Micro-lending supports worthy Philadelphia businesses

Finanta, a community-development financial institution, helped Josette Clark fund the expansion of her day-care business. ALEJANDRO A. ALVAREZ / STAFF PHOTOGRAPHER
Finanta, a community-development financial institution, helped Josette Clark fund the expansion of her day-care business. ALEJANDRO A. ALVAREZ / STAFF PHOTOGRAPHER
Posted: August 10, 2012

As Josette Clark put up fliers recently announcing her new day-care center in the West Philadelphia neighborhood where she grew up, a woman recognized her and said: "Aren't you so-and-so's sister? I went to school with your brother. I know your mother."

The woman invited Clark, owner of Creation Station Daycare & Preschool, to set up a table at a festival to promote her business, on 48th Street near Spruce.

"I do love this area," Clark, 35, said. "I went to elementary school [Henry Lea], high school [West Philadelphia] and even met my husband in this area. It's near and dear to my heart."
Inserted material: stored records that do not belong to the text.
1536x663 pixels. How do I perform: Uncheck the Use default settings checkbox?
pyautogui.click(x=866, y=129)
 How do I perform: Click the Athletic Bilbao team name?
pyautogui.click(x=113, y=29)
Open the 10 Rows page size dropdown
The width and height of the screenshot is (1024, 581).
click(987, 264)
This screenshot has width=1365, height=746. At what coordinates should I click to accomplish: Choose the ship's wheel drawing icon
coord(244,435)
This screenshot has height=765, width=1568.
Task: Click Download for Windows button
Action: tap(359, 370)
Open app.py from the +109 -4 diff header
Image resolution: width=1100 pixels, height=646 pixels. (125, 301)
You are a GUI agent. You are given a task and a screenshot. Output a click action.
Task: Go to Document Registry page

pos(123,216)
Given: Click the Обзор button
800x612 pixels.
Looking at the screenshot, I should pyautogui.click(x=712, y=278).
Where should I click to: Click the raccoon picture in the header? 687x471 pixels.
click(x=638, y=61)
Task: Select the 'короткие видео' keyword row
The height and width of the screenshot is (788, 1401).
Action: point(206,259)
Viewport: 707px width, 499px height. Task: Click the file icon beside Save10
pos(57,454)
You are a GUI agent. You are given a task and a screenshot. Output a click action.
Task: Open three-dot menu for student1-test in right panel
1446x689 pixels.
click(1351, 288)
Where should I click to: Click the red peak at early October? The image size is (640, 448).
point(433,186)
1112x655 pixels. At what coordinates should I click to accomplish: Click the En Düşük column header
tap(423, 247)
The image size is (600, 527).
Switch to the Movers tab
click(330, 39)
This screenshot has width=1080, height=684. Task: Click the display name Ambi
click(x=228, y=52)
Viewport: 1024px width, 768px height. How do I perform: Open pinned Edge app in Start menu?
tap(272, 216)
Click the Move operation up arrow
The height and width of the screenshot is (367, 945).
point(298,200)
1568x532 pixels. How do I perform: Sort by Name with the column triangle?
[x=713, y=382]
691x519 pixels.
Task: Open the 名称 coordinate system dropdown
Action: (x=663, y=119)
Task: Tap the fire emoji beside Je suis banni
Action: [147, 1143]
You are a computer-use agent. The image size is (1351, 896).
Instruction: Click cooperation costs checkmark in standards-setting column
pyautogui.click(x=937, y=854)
Although Clark was embraced by the neighborhood, banks weren't so kind when she wanted to expand her home child-care business to a full-fledged day-care center.

Two rejected her for a loan, despite her good credit, bachelor's degree in business and associate's degree in early-childhood education. Then her husband, Kenneth Maxwell, read bout Finanta, a community-development financial institution that gives small loans to entrepreneurs.

Clark is one of three business owners who will be spotlighted Thursday as recipients of a new "microlending project" in Philadelphia. Under a program guided by the Urban Affairs Coalition, six big banks are collaborating to provide $322,500 for loans to small businesses to be administered by Finanta.

"One issue we have all been aware of for a while is that very small businesses in low- and moderate-income communities have difficulty obtaining bank loans," said Don Kelly, the coalition's director of Community and Economic Development. "The banks have standardized systems that require procedures and documentation that is sometimes difficult for a mom-and-pop shop to meet."

The microlending idea became well-known after Bangladeshi economist Muhammad Yunus gave small loans to poor women and saw how they helped entire communities. He won the Nobel Peace Prize in 2006.

Kelly said it took a year for the coalition's economic development committee to select Finanta, on 2nd Street near Girard Avenue, to partner in the project.

Each bank provided services from programs they already have in place, Kelly said.

For example, Patrick Kelly, senior vice president of Bank of America and chairman of the task force that developed the program, said Bank of America contributed $112,000 to Finanta for its loan-loss reserve fund, a fund required as a safeguard against bad loans.

That money enables Finanta to borrow $750,000 that it will lend to small businesses, Patrick Kelly said. And Citibank provided a grant to help Finanta provide technical assistance to entrepreneurs, Don Kelly said.

The microloans range from $1,000 to $50,000. Alyssa Ryan, of Finanta, said that the organization also provides smaller loans, between $500 to $15,000.

Don Kelly said that planning for the microlending project began long before the demonstrations against big banks by the Occupy Wall Street movement. In fact, he said the Urban Affairs Coalition began to bring community groups and banks together decades ago after findings that banks were "red-lining" poor and minority neighborhoods.

"They would draw a red line around an area and refuse to grant loans, even when a business owner or homeowner was qualified," Don Kelly said. That practice in the 1950s and '60s led to the decay of many city neighborhoods, and banks were required to make loans under the Community Reinvestment Act of 1977, he said.

This microlending program continues that legacy.

"It's exciting," Patrick Kelly said. "There is a need, and we figured out a way to meet it."